Rabies antibody titer
A FAVN or RFFIT titer is not formally required for entry into Laos. Laos is a high-rabies-risk country per WOAH. Owners planning onward travel to rabies-free destinations should arrange a titer (at least 0.5 IU/ml, drawn at least 30 days post-vaccination, WOAH-listed laboratory) before leaving the origin country. Titer results from Lao labs are rarely accepted by destination authorities [4].
Other vaccinations
Recommended and standard on origin-country export certificates: dogs, distemper, infectious hepatitis, parvovirus, leptospirosis and parainfluenza; cats, feline viral rhinotracheitis, calicivirus and panleukopenia. DLF does not strictly enforce these at the border but the airline and the origin country's government endorsement will require them [1].
Paperwork
1. Import permit from DLF. Apply at least 7 to 10 working days before arrival. Submit by email or in person at the DLF office in Vientiane; agents can file on the owner's behalf [1]. 2. International health certificate issued by a licensed veterinarian in the origin country within 10 days of departure, then endorsed by the origin country's government veterinary authority (USDA APHIS, EU TRACES INTRA, DEFRA) [1]. 3. Pre-notify the Wattay quarantine post by email with the flight number and arrival time at least 2 working days before arrival. Inspectors must physically be at the airport to clear the animal; if they are not pre-notified the animal may sit in cargo until the next working day [1].
Quarantine
No facility quarantine applies if paperwork is complete and the animal is clinically healthy. Inspectors examine the documentation and the animal at Wattay and release the same day. In edge cases inspectors can detain or refuse, at owner's cost. There is no documented dedicated quarantine facility at Wattay [1].

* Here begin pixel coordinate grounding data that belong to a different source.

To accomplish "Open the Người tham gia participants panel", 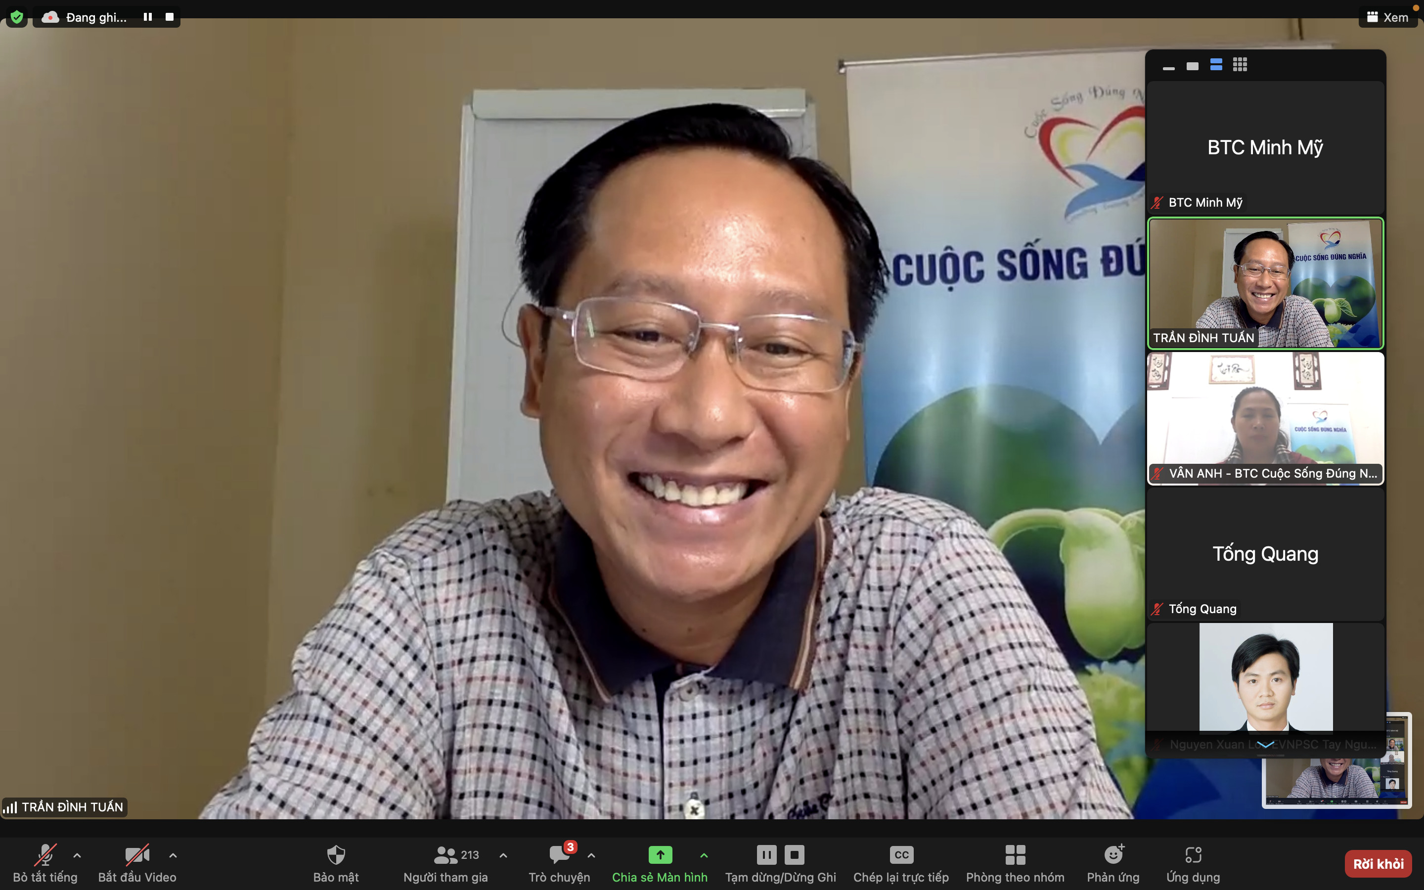I will click(x=445, y=855).
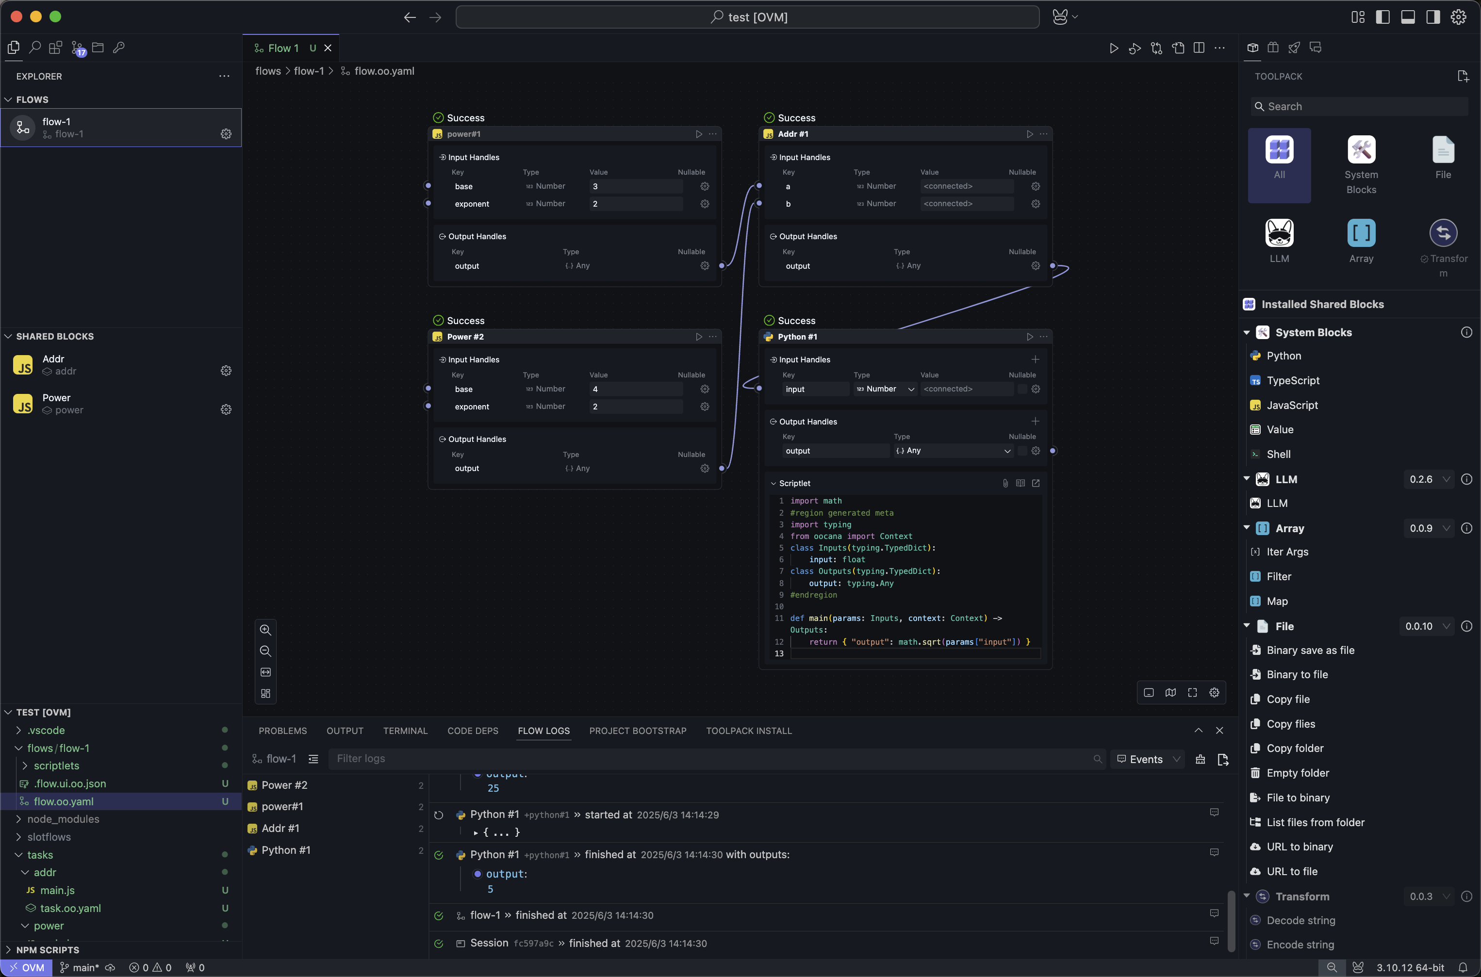Toggle the bottom panel layout
The height and width of the screenshot is (977, 1481).
pos(1407,17)
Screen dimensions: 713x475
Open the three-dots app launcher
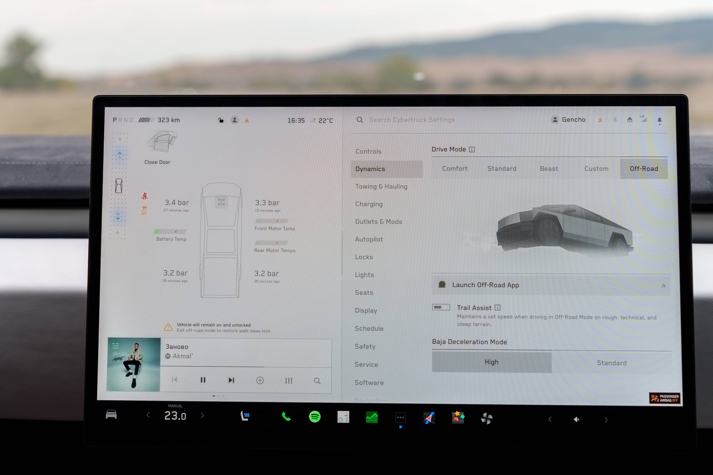tap(400, 418)
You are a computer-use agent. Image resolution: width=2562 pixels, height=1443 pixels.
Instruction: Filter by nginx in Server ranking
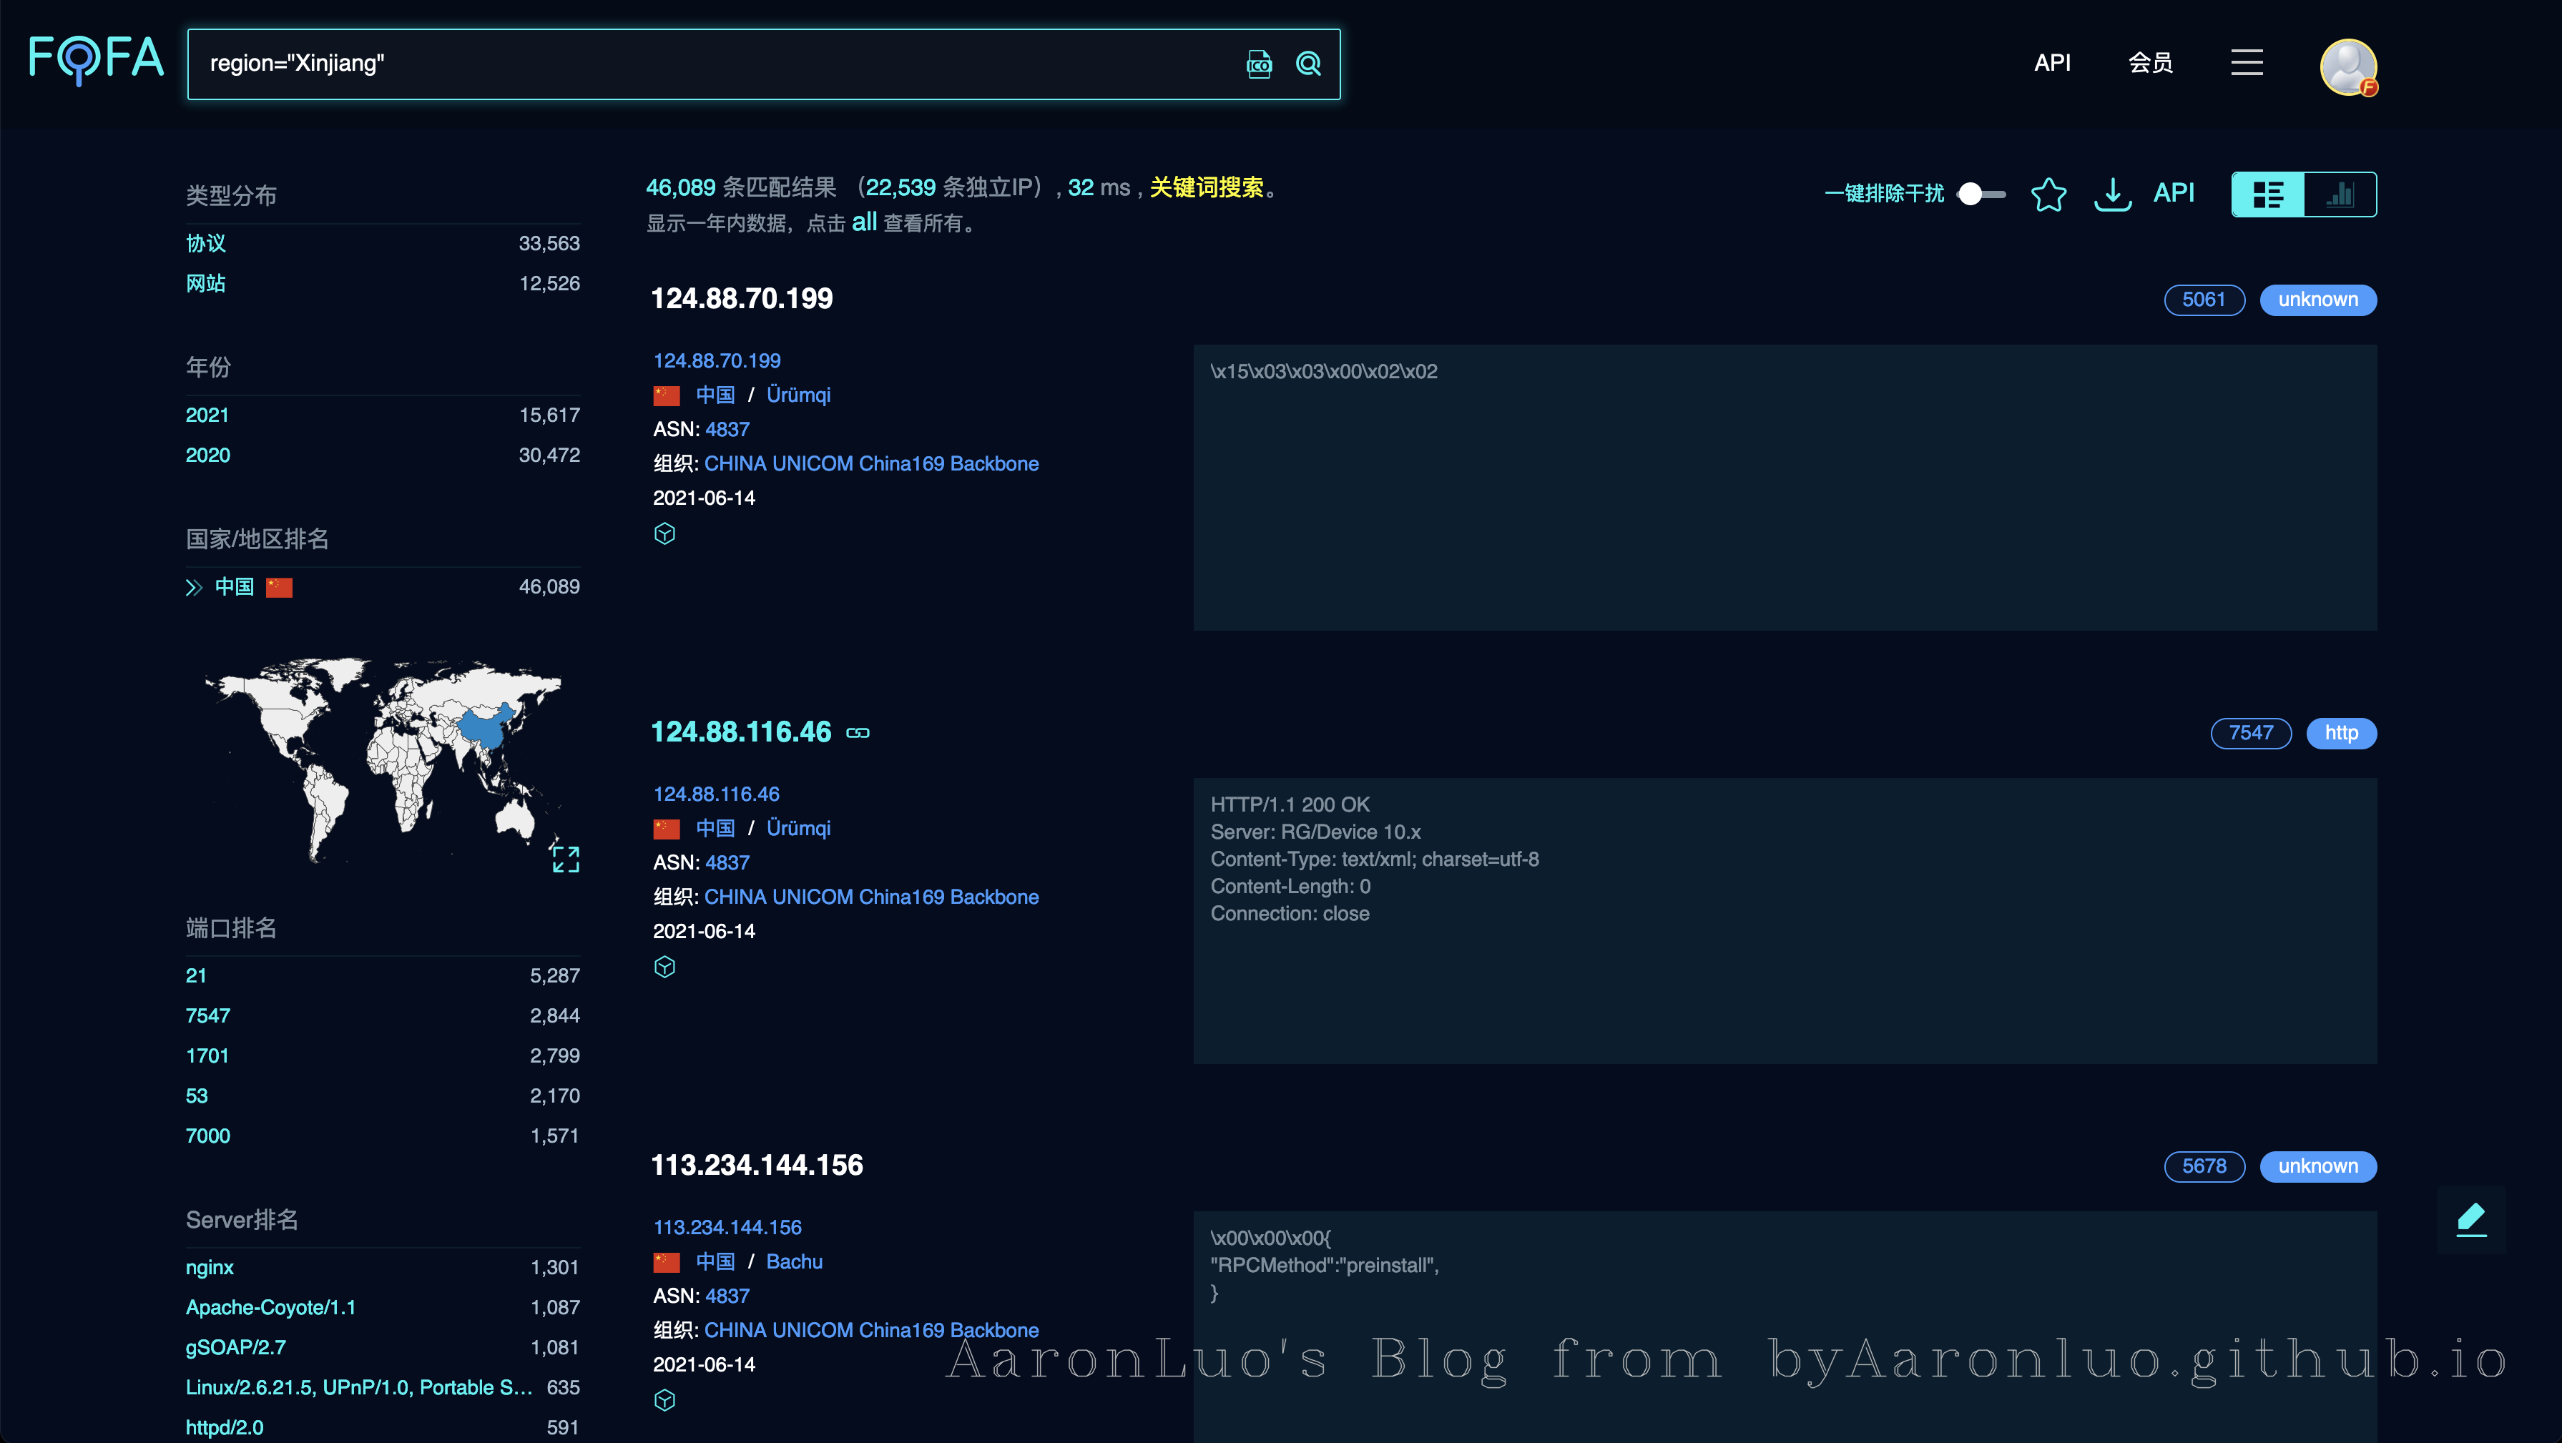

Banned or restricted breeds
Laos does not publish a national banned-breeds list. Wolf-hybrid dogs and high-content hybrid cats (Bengal, Savannah) less than five generations removed from the wild ancestor are excluded by the underlying veterinary legislation, which is the standard SE Asian position [2]. The IATA CR82 reinforced-container rules apply at the airline level for fighting breeds (Pit Bull and variants, Dogo Argentino, Fila Brasileiro, Tosa Inu, Perro de Presa Canario, Cane Corso); most airlines flying into Vientiane refuse these breeds outright [5].
Approved arrival airports
Wattay International Airport (VTE) in Vientiane is the only practical international entry point for pets. Luang Prabang (LPQ) and Pakse (PKZ) have international flights but DLF inspection is not routinely available there, so pets are usually re-routed to Vientiane and then moved domestically by land [1].
Estimated cost in EUR
Indicative all-in budget for one medium dog (15 to 25 kg) flown from western Europe in cargo, including IATA crate, EU TRACES export certificate, airline cargo fee, origin broker, DLF permit, Vientiane arrival handling and (typically) the services of a local Vientiane agent: roughly 2,200 to 3,800 EUR. Cats: 700 to 1,400 EUR. The lower flight volumes into Vientiane push airline cargo costs higher than the equivalent route into Bangkok or Hanoi, even for the same crate weight [1] [5].
Timing
Minimum 8 to 10 weeks: microchip (if not already), rabies vaccination, 30-day wait, vaccination certificate finalisation, DLF permit application (allow 2 to 3 weeks; email inquiries are sometimes slow), then schedule the 10-day origin-country health certificate window and the government endorsement against the flight. If a FAVN is in scope for onward travel, plan 14 to 18 weeks [1].